Oil-rich Venezuela and Russia help ally Cuba, but its energy woes persist

Cuban President Miguel Diaz-Canel, right, and Russian Prime Minister Dmitry Medvedev at a joint press conference at the Revolution Palace in Havana on Thursday. Medvedev was in Cuba for an official visit. (AFP)
Updated 06 October 2019

Oil-rich Venezuela and Russia help ally Cuba, but its energy woes persist

  • Cuba’s oil production currently meets an estimated 40 percent of its needs

HAVANA: A flotilla of shipments from Venezuela gave Cuba some respite this week from crippling fuel shortages in the wake of tougher US sanctions, while Russia’s prime minister pledged during a visit to the island on Friday to help develop its energy sector.

But support from two of its closest allies looks unlikely to resolve Cuba’s energy problems and the government has extended many of the energy-saving measures it had introduced over the past month.

Havana warned on Sept. 11 it had not secured sufficient shipments of refined fuels, such as gasoline and diesel, for the rest of the month due to sanctions imposed by the administration of US President Donald Trump in retaliation for its support for Venezuelan President Nicolas Maduro.

In response to the shortages, Cuba swiftly deepened austerity measures it had introduced since an economic meltdown in Venezuela, its principal supplier, choked off its energy imports.

What the task requires: Resume the news article on Cuba's fuel shortages, picking up after its last sentence.

Information shown:
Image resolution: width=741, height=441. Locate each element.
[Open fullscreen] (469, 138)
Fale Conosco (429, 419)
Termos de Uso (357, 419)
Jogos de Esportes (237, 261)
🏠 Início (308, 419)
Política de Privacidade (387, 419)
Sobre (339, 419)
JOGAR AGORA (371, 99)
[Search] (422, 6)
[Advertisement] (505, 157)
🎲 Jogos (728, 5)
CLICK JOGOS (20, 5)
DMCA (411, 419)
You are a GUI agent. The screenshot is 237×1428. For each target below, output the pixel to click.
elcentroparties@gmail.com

Task response:
Cuban authorities cut public transport last month, decreased production at some factories, and encouraged the use of more animal-powered vehicles and wood-fired ovens.

Venezuela responded by increasing oil shipments to its Caribbean ally, despite its own output issues and sanctions-related restrictions.

Since late September, at least eight tankers carrying some 3.83 million barrels of crude and fuel have been shipped from Venezuela, according to Refinitiv Eikon data and internal data from Venezuela’s state-run oil firm PDVSA. That represents a sharp increase from five vessels loaded with 1.98 million barrels during the first half of September.

Following the shipments, there are no longer multi-hour queues at Cuban gas stations for gasoline, although diesel remains elusive.

Transport officials on Wednesday said they would be upping the frequency of train and bus departures, although not yet restoring “normality” following the drastic cuts last month.

President Miguel Diaz-Canel celebrated that Cuba managed to avoid blackouts in September in an editorial in the Communist Party newspaper Granma entitled “No fear of the current juncture.”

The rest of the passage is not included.